A consumer selects cooking oil in a supermarket in Suzhou, Jiangsu Province. The government is continuing with steps to help people deal with rising food prices. [China Daily]
"Now, we not only have to prevent a sharp downturn of the economy, but also a rebound in investment," said Li Xiaochao, spokesperson for the National Bureau of Statistics.
Over the past half a year, policymakers have named inflation and overheating as their top concern, using tightening measures to cool the economy and curb inflation. But with the outbreak of the subprime crisis in the United States, an increasing number of analysts are sounding warning bells for a sudden economic downturn, largely due to weak export demand in the US.
"In the short term, they will probably want to continue the tightening measures," said Yiping Huang with Citigroup in Hong Kong.
"But I suspect that within several months, the growth risks might overtake the inflation risks."
The authorities are seeking to balance economic growth with controlling inflation amid latest economic developments, the State Council said yesterday.

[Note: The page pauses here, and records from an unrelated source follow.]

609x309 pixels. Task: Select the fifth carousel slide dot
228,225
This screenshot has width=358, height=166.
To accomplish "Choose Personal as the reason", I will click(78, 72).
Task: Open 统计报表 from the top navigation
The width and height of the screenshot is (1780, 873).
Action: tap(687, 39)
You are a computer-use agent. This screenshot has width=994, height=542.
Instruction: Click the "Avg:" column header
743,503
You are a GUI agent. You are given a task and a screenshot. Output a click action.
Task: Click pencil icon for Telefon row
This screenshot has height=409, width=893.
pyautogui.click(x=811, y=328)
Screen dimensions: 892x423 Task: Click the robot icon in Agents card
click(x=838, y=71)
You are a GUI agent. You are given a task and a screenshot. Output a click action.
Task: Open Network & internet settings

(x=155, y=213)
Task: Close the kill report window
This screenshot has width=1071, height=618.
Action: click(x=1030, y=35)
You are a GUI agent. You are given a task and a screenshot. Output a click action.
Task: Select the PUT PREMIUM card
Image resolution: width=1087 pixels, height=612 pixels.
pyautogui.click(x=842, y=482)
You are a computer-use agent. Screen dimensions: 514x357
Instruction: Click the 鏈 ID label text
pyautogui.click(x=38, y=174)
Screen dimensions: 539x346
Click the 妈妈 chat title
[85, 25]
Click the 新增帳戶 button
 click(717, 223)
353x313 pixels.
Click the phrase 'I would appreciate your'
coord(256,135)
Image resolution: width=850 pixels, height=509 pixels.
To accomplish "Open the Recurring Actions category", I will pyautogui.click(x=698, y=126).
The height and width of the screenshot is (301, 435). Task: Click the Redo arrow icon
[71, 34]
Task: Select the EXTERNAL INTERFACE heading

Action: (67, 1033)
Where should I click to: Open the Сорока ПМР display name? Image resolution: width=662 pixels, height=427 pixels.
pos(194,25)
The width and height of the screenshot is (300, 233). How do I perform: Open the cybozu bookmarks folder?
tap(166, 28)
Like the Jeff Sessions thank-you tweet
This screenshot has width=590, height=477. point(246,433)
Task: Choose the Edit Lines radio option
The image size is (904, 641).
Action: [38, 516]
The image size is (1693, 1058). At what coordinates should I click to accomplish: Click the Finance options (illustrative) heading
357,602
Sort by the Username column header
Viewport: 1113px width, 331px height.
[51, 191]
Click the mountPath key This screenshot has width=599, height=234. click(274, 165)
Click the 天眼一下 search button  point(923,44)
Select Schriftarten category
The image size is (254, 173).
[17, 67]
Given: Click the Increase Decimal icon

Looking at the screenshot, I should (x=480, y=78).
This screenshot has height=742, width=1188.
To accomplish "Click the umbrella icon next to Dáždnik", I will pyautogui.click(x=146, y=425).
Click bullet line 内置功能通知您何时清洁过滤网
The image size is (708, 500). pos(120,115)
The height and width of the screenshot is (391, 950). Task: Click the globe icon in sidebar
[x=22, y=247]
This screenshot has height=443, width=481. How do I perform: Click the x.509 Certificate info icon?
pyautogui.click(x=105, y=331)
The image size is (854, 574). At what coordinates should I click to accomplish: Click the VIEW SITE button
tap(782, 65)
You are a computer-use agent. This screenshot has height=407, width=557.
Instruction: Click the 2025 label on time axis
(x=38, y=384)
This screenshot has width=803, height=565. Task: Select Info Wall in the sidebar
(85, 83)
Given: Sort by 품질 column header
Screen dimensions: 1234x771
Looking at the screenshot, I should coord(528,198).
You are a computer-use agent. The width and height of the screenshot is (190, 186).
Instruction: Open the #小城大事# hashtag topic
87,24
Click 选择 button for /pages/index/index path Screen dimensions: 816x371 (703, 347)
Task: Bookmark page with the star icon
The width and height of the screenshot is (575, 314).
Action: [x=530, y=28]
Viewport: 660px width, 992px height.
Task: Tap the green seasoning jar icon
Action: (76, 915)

"We need to closely watch the latest development of the economic situation, and strike a balance between promoting economic growth and curbing inflation," said the statement from a State Council conference, which was chaired by Premier Wen Jiabao.
The world's fourth-largest economy grew by 10.6 percent in the first three months from a year earlier, down from 11.2 percent of the fourth quarter last year. Most analysts say weakening export demand triggered by the subprime crisis was a key cooling factor.
China's exports grew 21.4 percent in the first quarter, down 6.4 percentage points from the same period last year. The export slowdown came as the US, which accounts for 23 percent of China's exports, is on the verge of a recession and may slash its order for Chinese products.
"We are far from seeing the full impact of the subprime crisis," said Li. "External demand is likely to shrink further."
If the US economy falls into a deep recession and China's exports growth to the nation ends up in negative territory, the nation's will have to "sacrifice" one percentage point in economic growth, said Fan Gang, an advisor to the central bank's monetary policy committee, in a forum held earlier this month.
"The situation we face is quite complex now, with all the external uncertainties," said Fan.
But analysts said soaring consumer prices is still the primary concern for policymakers for the time being, as rising costs of materials and labor are expected to push inflation even higher in the coming months.
The country's inflation hit an 11-year high of 8.7 percent in February and dipped slightly to 8.3 percent last month. This presents a difficult task for the government to achieve a full-year inflation target of 4.8 percent, analysts said.
"Inflation remains the top issue facing the government, as it has a direct impact on people's purchasing power," said Sun Mingchun, an economist with Lehman Brothers.